Diese Kennzahlen sind auch von wesentlicher Bedeutung bei der Anwendung der aktualisierten Leitlinien der Task Force on Climate-related Financial Disclosures (TCFD) für den Finanzsektor. Entsprechend diesen Leitlinien sollten alle Finanzinstitute die Ausrichtung ihrer Aktivitäten auf eine globale Erwärmung von deutlich unter 2 °C bis 2050 beschreiben.
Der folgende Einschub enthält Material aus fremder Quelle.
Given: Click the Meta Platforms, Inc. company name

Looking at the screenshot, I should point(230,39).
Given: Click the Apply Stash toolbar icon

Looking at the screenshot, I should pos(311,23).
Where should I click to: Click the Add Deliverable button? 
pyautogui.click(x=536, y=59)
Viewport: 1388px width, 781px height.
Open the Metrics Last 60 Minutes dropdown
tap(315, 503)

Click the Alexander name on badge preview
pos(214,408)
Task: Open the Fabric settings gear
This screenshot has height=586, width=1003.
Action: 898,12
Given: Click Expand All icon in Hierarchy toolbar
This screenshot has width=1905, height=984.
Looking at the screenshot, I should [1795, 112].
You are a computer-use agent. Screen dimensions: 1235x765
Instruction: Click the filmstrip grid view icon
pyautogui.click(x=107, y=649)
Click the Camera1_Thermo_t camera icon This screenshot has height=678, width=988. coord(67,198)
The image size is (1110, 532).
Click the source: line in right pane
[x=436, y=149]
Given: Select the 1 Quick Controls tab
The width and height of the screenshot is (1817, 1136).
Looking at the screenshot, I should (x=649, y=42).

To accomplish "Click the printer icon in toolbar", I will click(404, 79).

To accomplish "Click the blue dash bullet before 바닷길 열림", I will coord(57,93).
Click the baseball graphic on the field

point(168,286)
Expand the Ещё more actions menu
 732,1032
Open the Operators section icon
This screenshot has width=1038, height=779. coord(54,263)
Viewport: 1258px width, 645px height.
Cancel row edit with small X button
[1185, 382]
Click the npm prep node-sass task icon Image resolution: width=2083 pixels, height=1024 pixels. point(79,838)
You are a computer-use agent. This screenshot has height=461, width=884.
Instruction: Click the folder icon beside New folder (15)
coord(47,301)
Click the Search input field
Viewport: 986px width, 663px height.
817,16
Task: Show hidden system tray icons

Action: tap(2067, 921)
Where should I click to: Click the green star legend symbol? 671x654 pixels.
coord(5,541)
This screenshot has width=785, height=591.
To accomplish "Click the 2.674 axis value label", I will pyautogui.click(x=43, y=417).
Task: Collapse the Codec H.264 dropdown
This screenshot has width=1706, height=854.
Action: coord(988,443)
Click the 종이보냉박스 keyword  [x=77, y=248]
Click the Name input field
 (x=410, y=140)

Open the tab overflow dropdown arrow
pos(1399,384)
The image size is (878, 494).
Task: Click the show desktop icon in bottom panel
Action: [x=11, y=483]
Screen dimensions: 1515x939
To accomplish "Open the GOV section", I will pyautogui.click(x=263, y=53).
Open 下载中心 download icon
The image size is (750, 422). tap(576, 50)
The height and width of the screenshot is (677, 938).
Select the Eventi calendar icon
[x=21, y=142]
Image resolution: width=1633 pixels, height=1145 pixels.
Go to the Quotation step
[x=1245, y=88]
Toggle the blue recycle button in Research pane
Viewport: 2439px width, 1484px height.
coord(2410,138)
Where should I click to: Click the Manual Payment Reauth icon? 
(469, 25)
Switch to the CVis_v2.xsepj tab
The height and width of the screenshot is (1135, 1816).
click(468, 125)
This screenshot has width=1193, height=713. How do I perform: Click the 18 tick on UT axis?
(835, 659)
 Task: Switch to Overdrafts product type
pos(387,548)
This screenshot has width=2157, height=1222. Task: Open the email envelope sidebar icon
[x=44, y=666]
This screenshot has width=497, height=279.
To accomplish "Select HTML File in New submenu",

Die TCFD beauftragte das PAT mit der Erstellung eines Berichts über „Best Practices“ und die Identifizierung künftiger Forschungsbereiche. Der Bericht des PAT unterstützt die Entwicklung von Instrumenten zur Portfolioausrichtung, indem er sich mit folgenden zentralen Herausforderungen befasst:

  • Inkonsistenz der Ergebnisse verschiedener Instrumente für die Portfolioausrichtung
  • Lücken in der Daten- und Analyseumgebung, die verhindern, dass Instrumente zur Portfolioausrichtung ihr volles Potenzial ausschöpfen
  • Undurchsichtigkeit der Methoden

„Wir wollen die Blackbox öffnen, die Kompromisse aufzeigen und die zu treffenden Entscheidungen erklären, um zu sehen, was unter der Haube vor sich geht“, so Séné.

 

Temperaturausrichtung: immer wichtiger

Séné erläuterte die drei Kategorien von Kennzahlen für die Portfolioausrichtung sowie deren Vor- und Nachteile.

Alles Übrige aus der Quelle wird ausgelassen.